All records need to be reproduced exactly. Keep every word as it is.

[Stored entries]
★ ★ ★

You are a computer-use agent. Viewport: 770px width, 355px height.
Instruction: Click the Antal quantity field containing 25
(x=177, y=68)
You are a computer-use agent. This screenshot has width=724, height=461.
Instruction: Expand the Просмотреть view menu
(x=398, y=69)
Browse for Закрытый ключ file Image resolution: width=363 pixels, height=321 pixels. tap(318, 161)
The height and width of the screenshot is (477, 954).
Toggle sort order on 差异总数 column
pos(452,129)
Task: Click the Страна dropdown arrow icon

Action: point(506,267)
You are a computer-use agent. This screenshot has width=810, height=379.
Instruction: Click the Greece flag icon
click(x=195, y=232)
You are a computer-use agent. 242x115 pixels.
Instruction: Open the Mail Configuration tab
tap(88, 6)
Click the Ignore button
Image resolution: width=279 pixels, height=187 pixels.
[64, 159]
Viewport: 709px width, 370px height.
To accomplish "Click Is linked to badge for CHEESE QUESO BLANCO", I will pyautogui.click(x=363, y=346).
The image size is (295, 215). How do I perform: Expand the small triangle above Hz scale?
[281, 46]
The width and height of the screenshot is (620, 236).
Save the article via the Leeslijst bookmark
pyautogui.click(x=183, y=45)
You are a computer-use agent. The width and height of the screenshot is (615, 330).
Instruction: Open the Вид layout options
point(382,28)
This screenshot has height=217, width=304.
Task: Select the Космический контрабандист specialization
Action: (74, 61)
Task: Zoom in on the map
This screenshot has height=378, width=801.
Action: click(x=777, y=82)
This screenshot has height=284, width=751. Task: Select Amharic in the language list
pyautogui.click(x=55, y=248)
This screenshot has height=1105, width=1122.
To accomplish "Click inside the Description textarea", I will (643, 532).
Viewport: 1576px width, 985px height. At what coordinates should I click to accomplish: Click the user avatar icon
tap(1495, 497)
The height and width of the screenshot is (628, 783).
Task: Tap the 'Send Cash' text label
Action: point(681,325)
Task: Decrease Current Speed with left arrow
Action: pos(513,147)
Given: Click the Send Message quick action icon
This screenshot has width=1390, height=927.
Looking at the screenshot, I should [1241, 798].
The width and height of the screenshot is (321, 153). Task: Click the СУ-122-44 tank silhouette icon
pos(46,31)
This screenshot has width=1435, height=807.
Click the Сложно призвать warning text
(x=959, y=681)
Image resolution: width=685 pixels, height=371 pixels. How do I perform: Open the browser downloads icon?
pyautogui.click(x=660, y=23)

★ ★ ★

### Solution
You are a computer-use agent. Viewport: 770px width, 355px height.
Instruction: Click the Antal quantity field containing 25
(x=177, y=68)
You are a computer-use agent. This screenshot has width=724, height=461.
Instruction: Expand the Просмотреть view menu
(x=398, y=69)
Browse for Закрытый ключ file Image resolution: width=363 pixels, height=321 pixels. tap(318, 161)
The height and width of the screenshot is (477, 954).
Toggle sort order on 差异总数 column
pos(452,129)
Task: Click the Страна dropdown arrow icon

Action: point(506,267)
You are a computer-use agent. This screenshot has width=810, height=379.
Instruction: Click the Greece flag icon
click(x=195, y=232)
You are a computer-use agent. 242x115 pixels.
Instruction: Open the Mail Configuration tab
tap(88, 6)
Click the Ignore button
Image resolution: width=279 pixels, height=187 pixels.
[64, 159]
Viewport: 709px width, 370px height.
To accomplish "Click Is linked to badge for CHEESE QUESO BLANCO", I will pyautogui.click(x=363, y=346).
The image size is (295, 215). How do I perform: Expand the small triangle above Hz scale?
[281, 46]
The width and height of the screenshot is (620, 236).
Save the article via the Leeslijst bookmark
pyautogui.click(x=183, y=45)
You are a computer-use agent. The width and height of the screenshot is (615, 330).
Instruction: Open the Вид layout options
point(382,28)
This screenshot has height=217, width=304.
Task: Select the Космический контрабандист specialization
Action: (74, 61)
Task: Zoom in on the map
This screenshot has height=378, width=801.
Action: click(x=777, y=82)
This screenshot has height=284, width=751. Task: Select Amharic in the language list
pyautogui.click(x=55, y=248)
This screenshot has height=1105, width=1122.
To accomplish "Click inside the Description textarea", I will (643, 532).
Viewport: 1576px width, 985px height. At what coordinates should I click to accomplish: Click the user avatar icon
tap(1495, 497)
The height and width of the screenshot is (628, 783).
Task: Tap the 'Send Cash' text label
Action: point(681,325)
Task: Decrease Current Speed with left arrow
Action: pos(513,147)
Given: Click the Send Message quick action icon
This screenshot has width=1390, height=927.
Looking at the screenshot, I should [1241, 798].
The width and height of the screenshot is (321, 153). Task: Click the СУ-122-44 tank silhouette icon
pos(46,31)
This screenshot has width=1435, height=807.
Click the Сложно призвать warning text
(x=959, y=681)
Image resolution: width=685 pixels, height=371 pixels. How do I perform: Open the browser downloads icon?
pyautogui.click(x=660, y=23)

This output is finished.